> [YOUR INSTRUCTIONS] Copy everything in the data below, from the line containing "Click the split" down to the line containing "Action: point(341,413)", with both of those lines included.

> [DATASET EXCERPTS]
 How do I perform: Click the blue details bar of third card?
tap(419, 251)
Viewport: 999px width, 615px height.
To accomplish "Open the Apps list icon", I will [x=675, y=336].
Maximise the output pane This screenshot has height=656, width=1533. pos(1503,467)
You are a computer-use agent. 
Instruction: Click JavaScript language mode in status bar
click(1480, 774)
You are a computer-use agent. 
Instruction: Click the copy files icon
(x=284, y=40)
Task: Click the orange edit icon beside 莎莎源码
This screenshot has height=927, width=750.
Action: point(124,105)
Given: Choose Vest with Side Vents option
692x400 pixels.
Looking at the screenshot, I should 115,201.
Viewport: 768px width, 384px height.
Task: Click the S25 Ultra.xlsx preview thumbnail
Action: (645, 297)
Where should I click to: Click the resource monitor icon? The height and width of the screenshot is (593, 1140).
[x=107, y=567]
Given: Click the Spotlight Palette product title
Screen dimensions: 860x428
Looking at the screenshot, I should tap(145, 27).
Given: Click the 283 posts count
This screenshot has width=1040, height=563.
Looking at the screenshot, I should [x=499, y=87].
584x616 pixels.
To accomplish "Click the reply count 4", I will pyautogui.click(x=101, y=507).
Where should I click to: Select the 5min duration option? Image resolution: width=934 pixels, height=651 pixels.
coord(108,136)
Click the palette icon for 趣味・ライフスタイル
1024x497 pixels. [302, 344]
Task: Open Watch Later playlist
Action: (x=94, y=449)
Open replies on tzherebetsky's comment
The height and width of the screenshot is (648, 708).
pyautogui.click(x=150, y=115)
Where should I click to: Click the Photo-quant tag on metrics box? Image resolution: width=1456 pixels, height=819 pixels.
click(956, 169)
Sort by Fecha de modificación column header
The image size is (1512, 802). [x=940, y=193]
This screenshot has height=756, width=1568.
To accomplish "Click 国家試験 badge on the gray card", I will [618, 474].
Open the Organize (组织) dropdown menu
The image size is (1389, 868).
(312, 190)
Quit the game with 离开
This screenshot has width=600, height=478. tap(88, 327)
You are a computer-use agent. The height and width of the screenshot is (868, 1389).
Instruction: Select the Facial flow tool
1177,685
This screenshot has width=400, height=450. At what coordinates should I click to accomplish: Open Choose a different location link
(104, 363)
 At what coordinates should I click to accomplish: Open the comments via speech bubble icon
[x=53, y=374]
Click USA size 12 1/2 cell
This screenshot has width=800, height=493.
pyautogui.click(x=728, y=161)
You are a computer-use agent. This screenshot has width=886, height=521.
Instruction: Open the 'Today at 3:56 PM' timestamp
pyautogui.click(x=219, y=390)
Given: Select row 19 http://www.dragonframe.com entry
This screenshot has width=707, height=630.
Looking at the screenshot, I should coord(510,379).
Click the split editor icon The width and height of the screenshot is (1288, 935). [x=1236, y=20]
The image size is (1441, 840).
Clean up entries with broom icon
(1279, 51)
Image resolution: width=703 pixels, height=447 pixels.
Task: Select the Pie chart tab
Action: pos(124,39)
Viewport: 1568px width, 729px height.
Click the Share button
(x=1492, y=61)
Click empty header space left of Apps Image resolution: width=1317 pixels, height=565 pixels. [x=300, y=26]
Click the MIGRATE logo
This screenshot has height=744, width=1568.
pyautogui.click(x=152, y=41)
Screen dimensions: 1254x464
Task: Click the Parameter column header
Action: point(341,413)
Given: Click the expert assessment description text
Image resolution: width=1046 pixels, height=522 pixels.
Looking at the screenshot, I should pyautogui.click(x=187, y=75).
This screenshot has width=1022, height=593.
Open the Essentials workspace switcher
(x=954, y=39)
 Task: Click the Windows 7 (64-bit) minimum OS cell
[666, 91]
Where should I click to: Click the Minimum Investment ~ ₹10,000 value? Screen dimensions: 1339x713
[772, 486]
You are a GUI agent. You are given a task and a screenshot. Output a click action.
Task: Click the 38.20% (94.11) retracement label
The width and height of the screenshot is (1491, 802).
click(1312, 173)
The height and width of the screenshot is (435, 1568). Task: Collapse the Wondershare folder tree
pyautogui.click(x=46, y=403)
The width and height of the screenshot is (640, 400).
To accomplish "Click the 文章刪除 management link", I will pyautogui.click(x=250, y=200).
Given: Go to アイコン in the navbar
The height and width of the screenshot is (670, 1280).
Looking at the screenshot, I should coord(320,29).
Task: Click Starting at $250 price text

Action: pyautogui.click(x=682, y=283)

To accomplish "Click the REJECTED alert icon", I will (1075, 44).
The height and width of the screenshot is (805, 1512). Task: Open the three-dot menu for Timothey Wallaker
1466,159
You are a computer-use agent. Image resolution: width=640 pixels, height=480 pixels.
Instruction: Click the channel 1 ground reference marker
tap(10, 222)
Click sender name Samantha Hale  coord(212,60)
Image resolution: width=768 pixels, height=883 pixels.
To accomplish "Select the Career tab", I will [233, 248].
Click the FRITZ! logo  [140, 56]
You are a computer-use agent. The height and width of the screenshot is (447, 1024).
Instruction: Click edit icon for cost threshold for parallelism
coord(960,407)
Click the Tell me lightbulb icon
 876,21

> [THE REPLY]
Click the split editor icon The width and height of the screenshot is (1288, 935). [x=1236, y=20]
The image size is (1441, 840).
Clean up entries with broom icon
(1279, 51)
Image resolution: width=703 pixels, height=447 pixels.
Task: Select the Pie chart tab
Action: pos(124,39)
Viewport: 1568px width, 729px height.
Click the Share button
(x=1492, y=61)
Click empty header space left of Apps Image resolution: width=1317 pixels, height=565 pixels. [x=300, y=26]
Click the MIGRATE logo
This screenshot has height=744, width=1568.
pyautogui.click(x=152, y=41)
Screen dimensions: 1254x464
Task: Click the Parameter column header
Action: point(341,413)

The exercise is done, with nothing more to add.